- Required task
Please gather every line of the records below that contains the word "Open", and copy each of those lines in full. Case counts when matching.

Given entries start

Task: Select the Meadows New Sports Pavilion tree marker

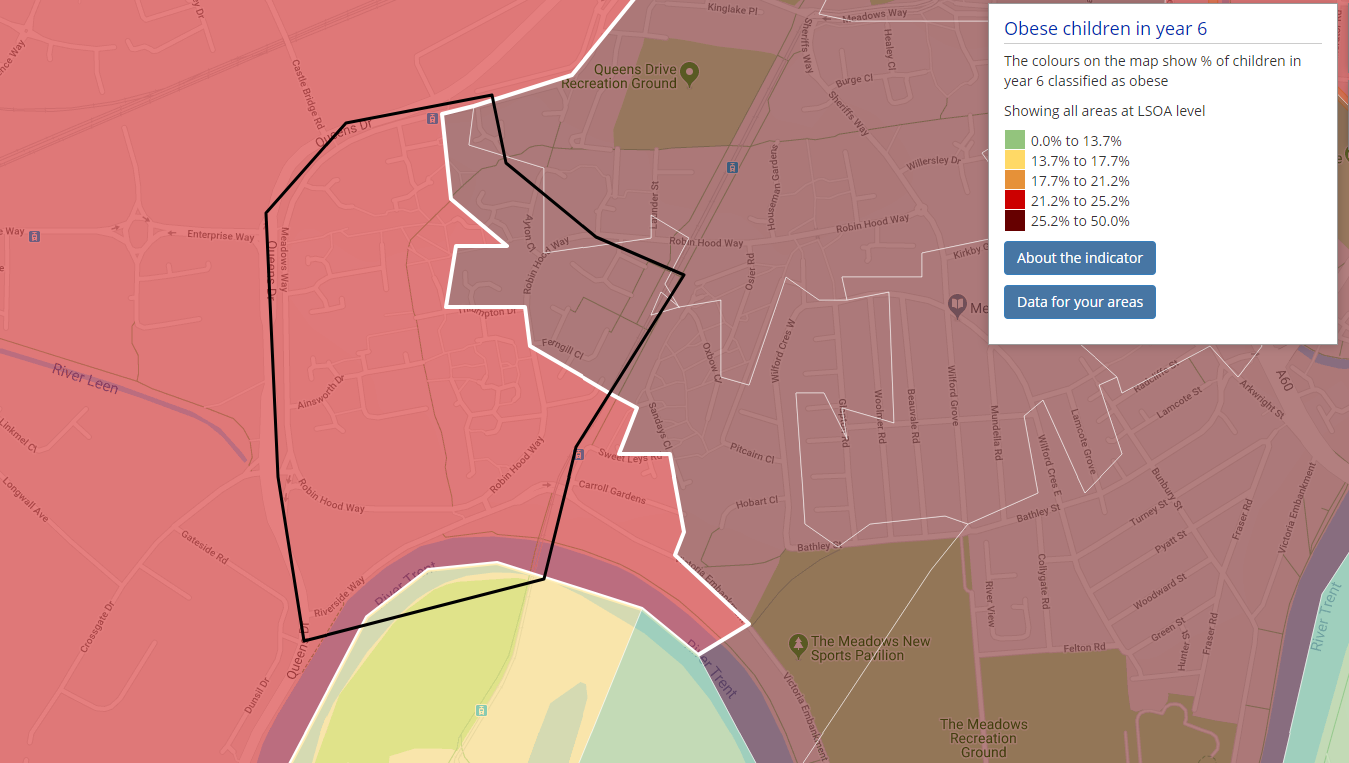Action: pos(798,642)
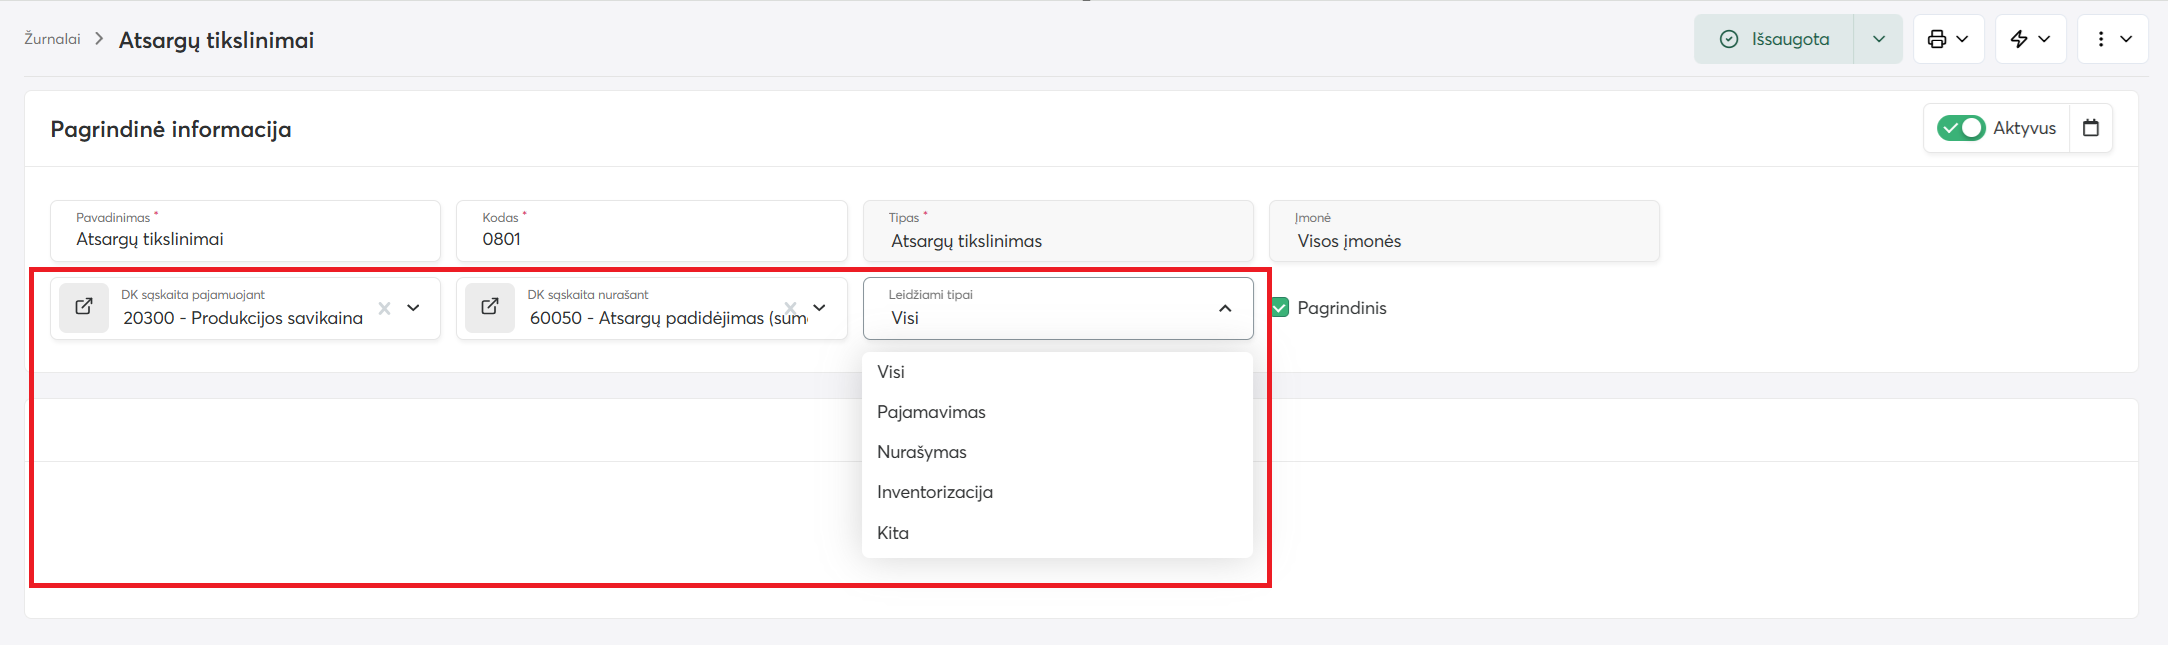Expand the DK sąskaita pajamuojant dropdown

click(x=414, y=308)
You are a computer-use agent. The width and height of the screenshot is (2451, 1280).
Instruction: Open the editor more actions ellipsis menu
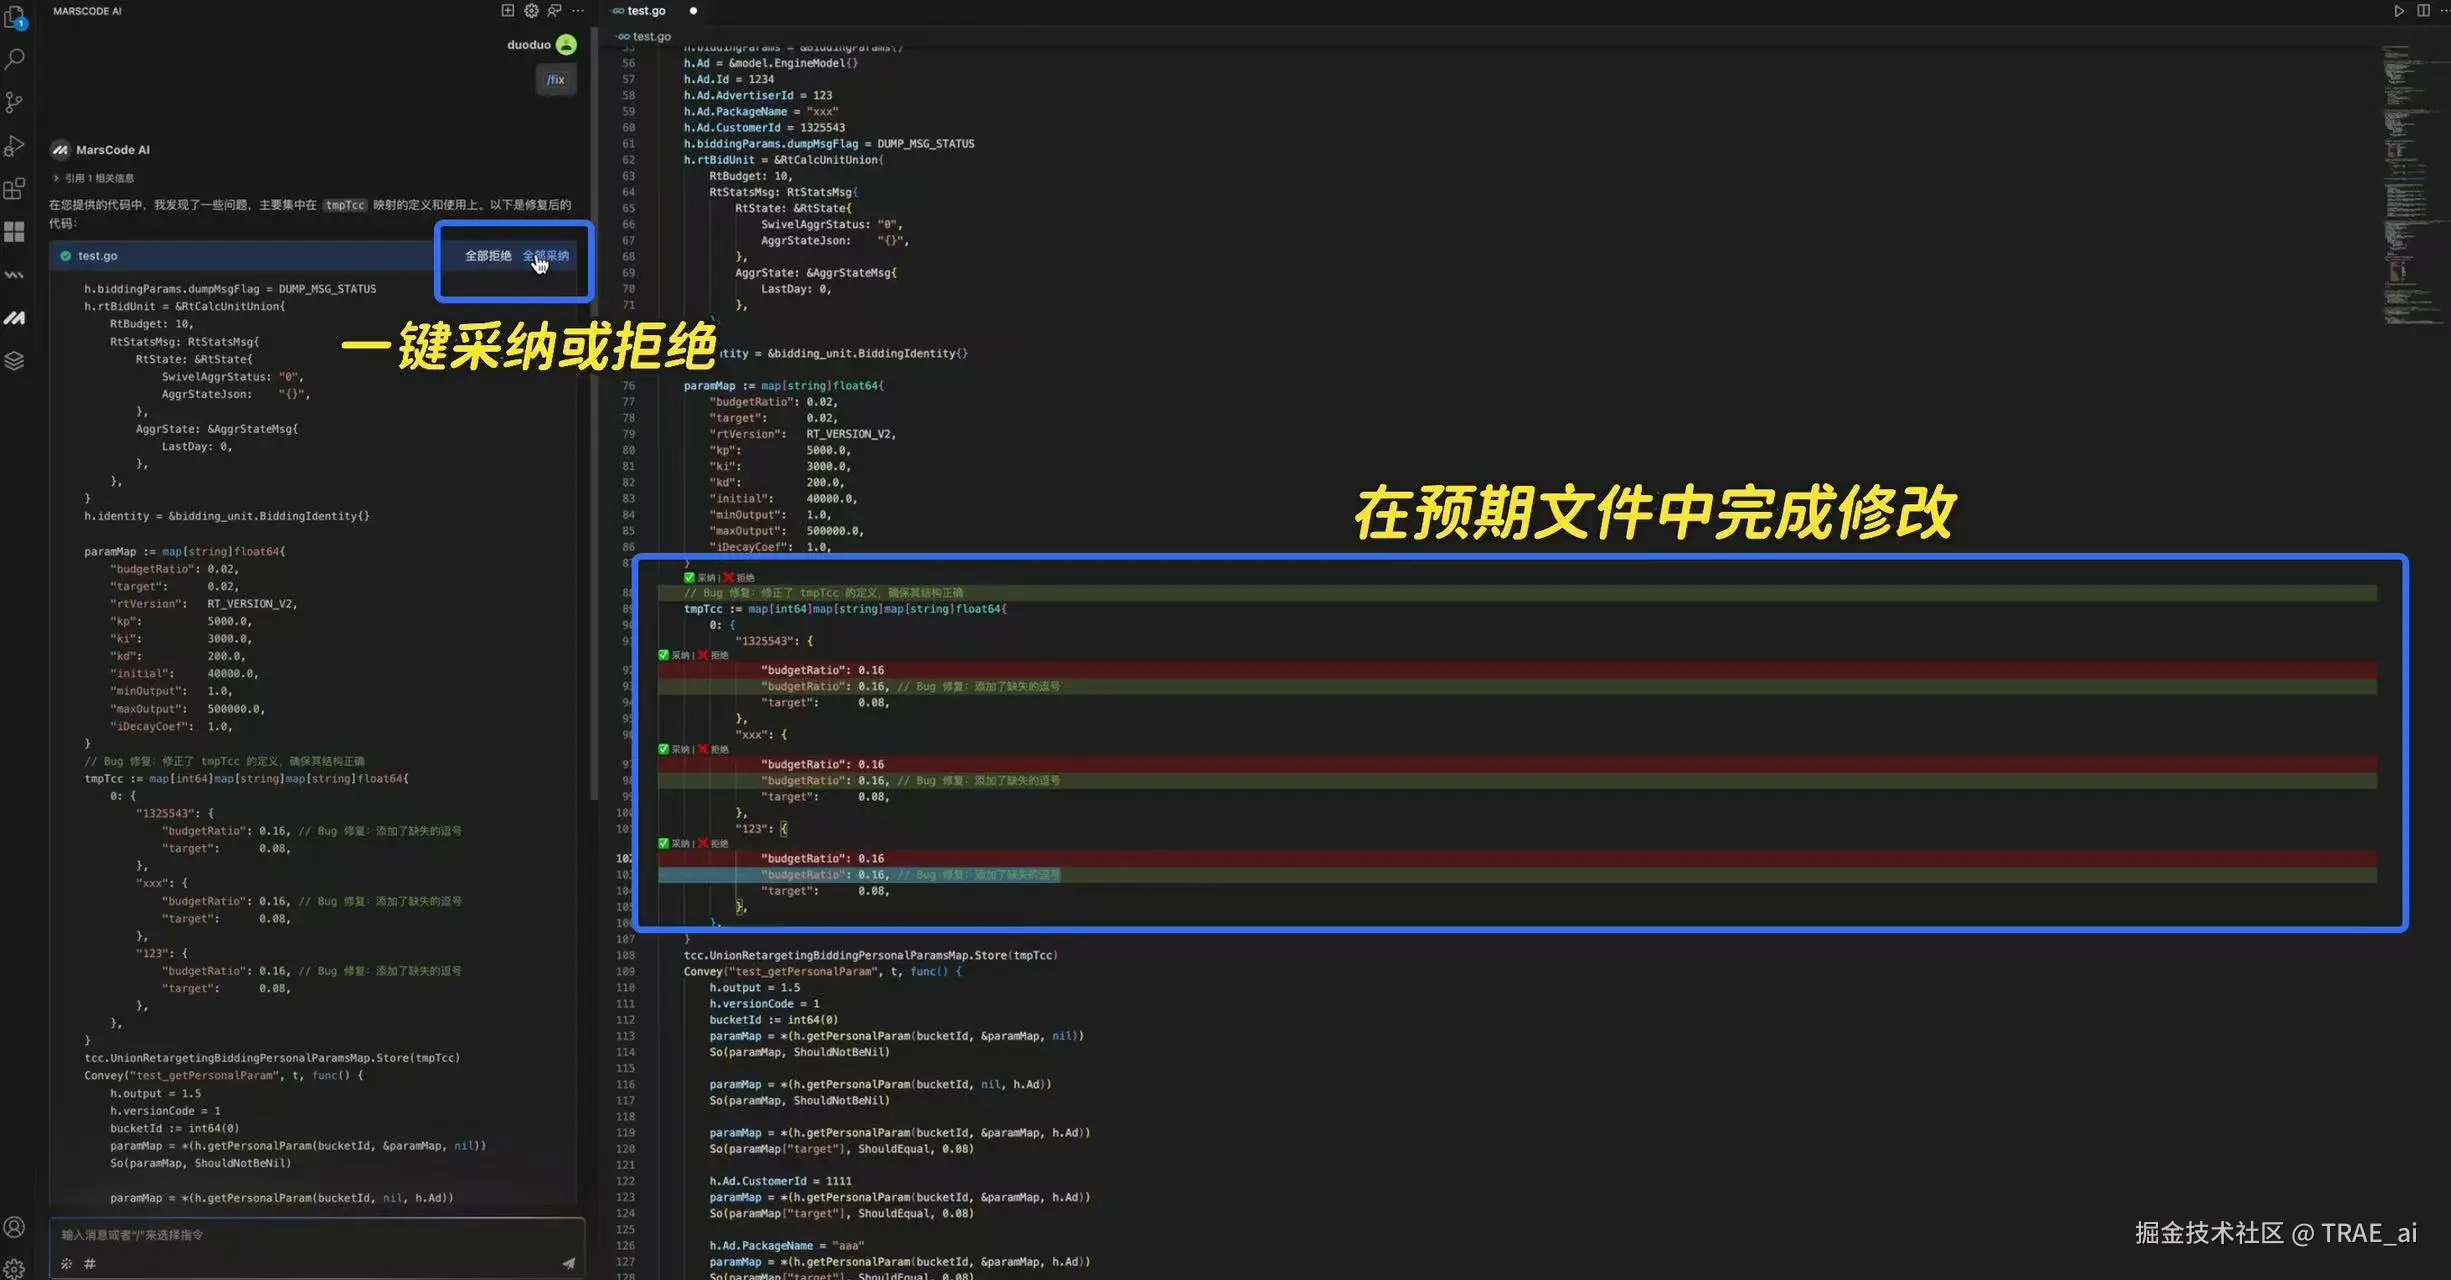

Given entries end

- Answer to the exercise
Instruction: Open the editor more actions ellipsis menu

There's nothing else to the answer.